Lady Christobel was not the only young lady who was courting him, and her mother was not the only mother who was determinedly attempting to reel him in.
Stephen liked most ladies of his acquaintance. He liked talking with them and dancing with them and escorting them to the theater and taking them for drives or walks in the park. He did not avoid them, as many of his peers did, for fear of stepping all unawares into a matrimonial trap. But he was not ready to marry.
Not nearly.
He believed in love—in romantic love as well as every other kind. He doubted he would ever marry unless he could feel a deep affection for his prospective bride and could be assured that she felt the like for him. But his title and wealth stood firmly in the way of such a seemingly modest dream. So—though it seemed conceited to think so—did his looks. He was aware that women found him both handsome and attractive. How could any woman see past all those barriers to know and understand
him
? To
love
him?
But love
was
possible, even perhaps for a wealthy earl. His sisters—all three of them—had found it, though all three marriages had admittedly made shaky beginnings.

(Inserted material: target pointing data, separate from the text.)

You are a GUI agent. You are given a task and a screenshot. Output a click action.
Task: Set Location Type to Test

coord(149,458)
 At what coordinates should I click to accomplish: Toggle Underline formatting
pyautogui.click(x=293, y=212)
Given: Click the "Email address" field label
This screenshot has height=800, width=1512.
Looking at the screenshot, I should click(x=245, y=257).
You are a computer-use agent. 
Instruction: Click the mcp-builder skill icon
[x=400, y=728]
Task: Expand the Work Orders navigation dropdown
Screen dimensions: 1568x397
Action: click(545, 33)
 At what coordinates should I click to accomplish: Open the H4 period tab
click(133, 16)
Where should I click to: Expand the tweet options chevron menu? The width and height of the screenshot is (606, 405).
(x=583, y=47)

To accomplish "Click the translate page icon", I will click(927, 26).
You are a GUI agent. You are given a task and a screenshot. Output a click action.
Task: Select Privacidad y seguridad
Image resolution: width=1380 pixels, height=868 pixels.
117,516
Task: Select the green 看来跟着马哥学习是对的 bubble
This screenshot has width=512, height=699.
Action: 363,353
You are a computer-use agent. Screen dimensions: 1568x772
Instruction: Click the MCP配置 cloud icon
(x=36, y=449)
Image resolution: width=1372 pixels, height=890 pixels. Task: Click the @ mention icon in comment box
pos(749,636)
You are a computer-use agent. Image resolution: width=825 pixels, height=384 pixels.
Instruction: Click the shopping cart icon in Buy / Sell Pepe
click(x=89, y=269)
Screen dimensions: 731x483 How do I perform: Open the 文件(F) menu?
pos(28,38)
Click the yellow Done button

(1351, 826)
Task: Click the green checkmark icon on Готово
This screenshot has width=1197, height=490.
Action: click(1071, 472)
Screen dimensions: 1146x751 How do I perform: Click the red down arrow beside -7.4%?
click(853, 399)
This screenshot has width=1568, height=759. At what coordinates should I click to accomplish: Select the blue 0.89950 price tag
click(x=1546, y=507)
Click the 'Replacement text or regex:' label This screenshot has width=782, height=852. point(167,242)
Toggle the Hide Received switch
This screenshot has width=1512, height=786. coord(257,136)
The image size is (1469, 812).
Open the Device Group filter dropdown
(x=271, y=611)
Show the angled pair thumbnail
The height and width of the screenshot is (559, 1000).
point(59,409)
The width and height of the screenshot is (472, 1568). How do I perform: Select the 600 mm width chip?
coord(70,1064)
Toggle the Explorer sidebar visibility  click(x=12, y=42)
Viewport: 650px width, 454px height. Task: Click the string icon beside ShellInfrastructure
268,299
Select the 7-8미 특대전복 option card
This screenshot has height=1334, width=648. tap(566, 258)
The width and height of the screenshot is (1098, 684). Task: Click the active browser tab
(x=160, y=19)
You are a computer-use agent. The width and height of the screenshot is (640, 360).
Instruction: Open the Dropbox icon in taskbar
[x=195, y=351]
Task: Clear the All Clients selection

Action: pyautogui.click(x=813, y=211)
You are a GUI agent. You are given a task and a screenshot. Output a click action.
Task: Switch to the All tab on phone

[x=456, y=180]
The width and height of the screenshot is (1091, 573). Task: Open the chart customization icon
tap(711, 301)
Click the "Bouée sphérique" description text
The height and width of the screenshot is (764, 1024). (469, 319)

Perhaps somewhere, somehow, sometime, there would be love for him too.
In the meanwhile, he was enjoying life—and avoiding the matrimonial traps that were becoming all too numerous and familiar to him.
“I believe,” Constantine said as they rode onward, “the lady would have been happy to tumble right out of that seat, Stephen, if she could have been quite sure you were close enough to catch her.”
Stephen chuckled.
“I was about to ask you,” he said, “what it is between you and Elliott—and Nessie. Your quarrel has been going on for as long as I have known you. What caused it?”
He had known Con for eight years. It was Elliott, as executor of the recently deceased Earl of Merton’s will, who had come to inform Stephen that the title, along with everything that went with it, was now his. Stephen had been living with his sisters in a small cottage in the village of Throckbridge in Shropshire at the time. Elliott, Viscount Lyngate then, though he was Duke of Moreland now, had been Stephen’s official guardian for four years until he reached his majority. Elliott had spent time with them at Warren Hall, Stephen’s principal seat in Hampshire. Con had been there too for a while—it was his home. He was the elder brother of the earl who had just died at the age of sixteen. He was the eldest son of the earl who had preceded his brother, though he could not succeed to the title himself because he had been born two days before his parents married and was therefore legally illegitimate.